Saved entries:
::::

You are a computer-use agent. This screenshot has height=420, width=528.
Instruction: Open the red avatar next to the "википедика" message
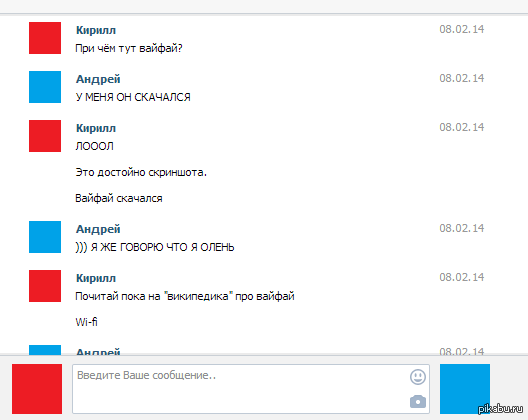point(45,286)
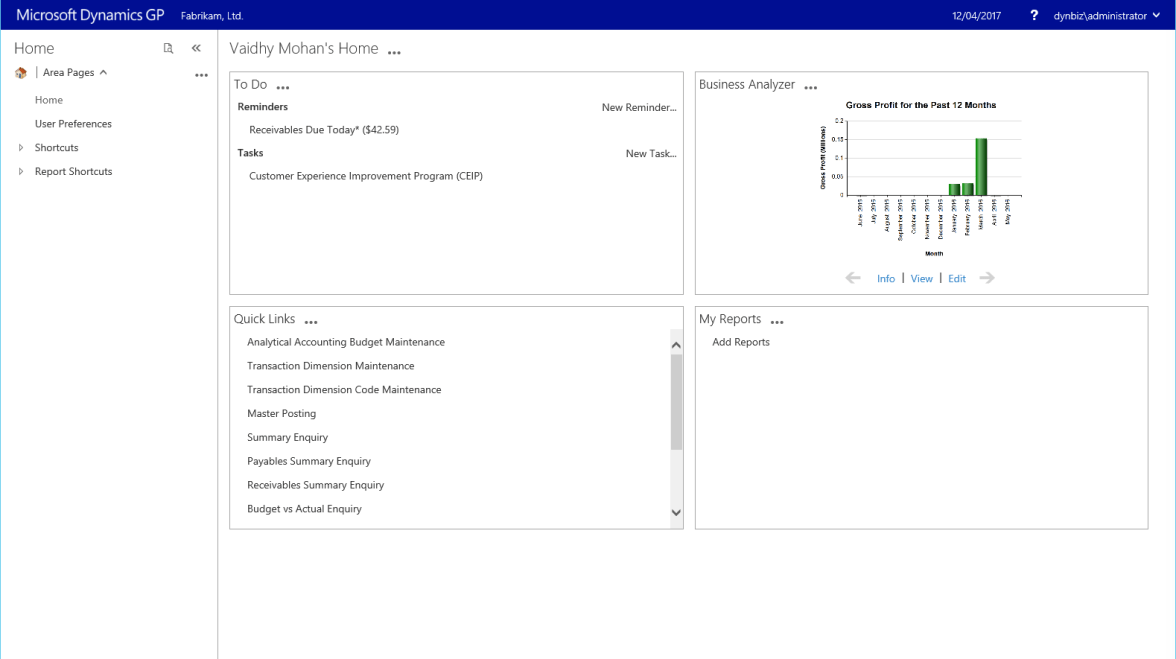The width and height of the screenshot is (1176, 659).
Task: Select Home in the navigation pane
Action: pos(49,100)
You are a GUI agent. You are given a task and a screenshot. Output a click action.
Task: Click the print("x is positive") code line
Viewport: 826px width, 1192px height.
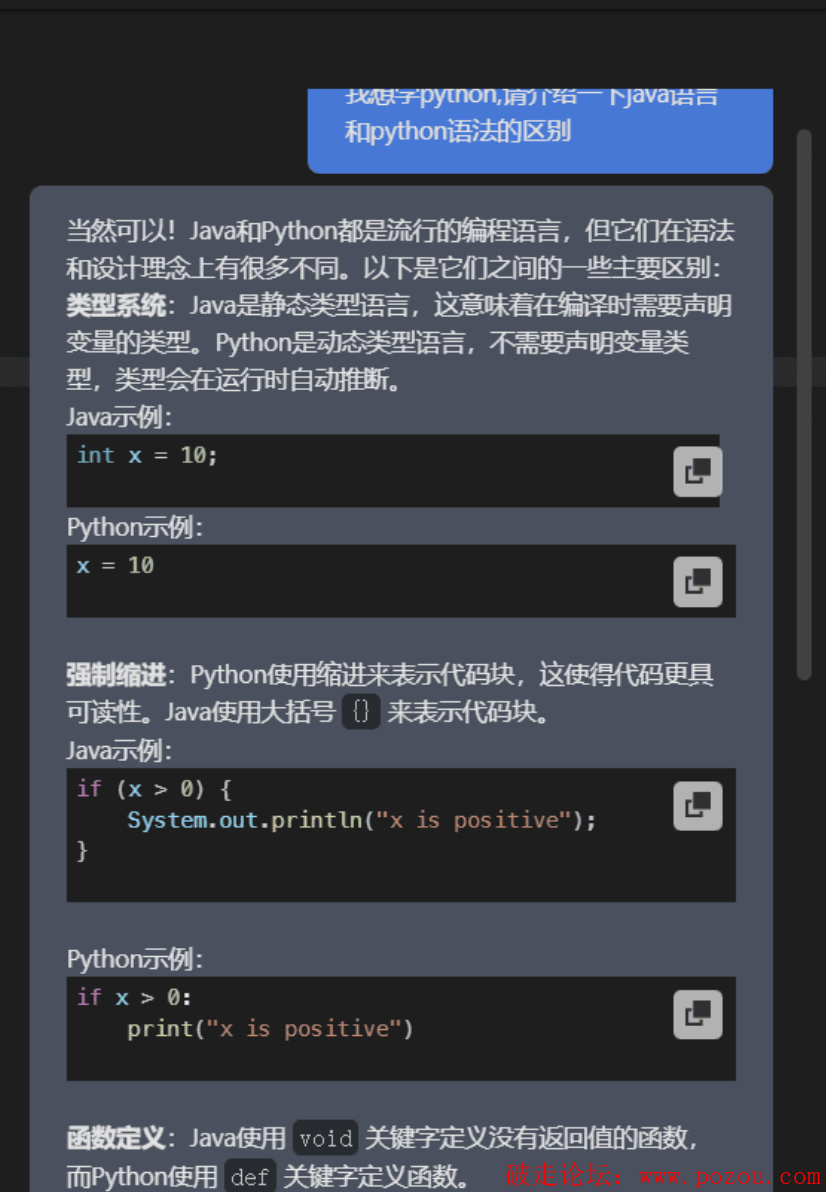(x=270, y=1029)
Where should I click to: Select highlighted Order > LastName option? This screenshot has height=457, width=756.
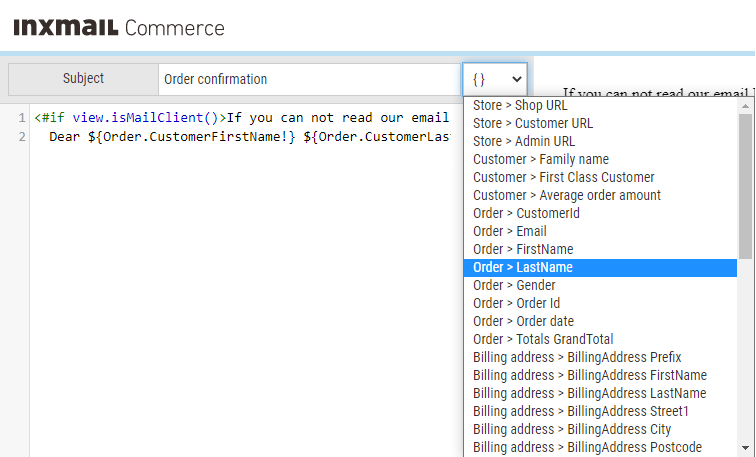[600, 268]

::::

▶ [Description of the task] Which lines above hold the string "agent"? Copy every one of them.

▶ [Your solution]
You are a computer-use agent. This screenshot has height=420, width=528.
You are a GUI agent. You are given a task and a screenshot. Output a click action.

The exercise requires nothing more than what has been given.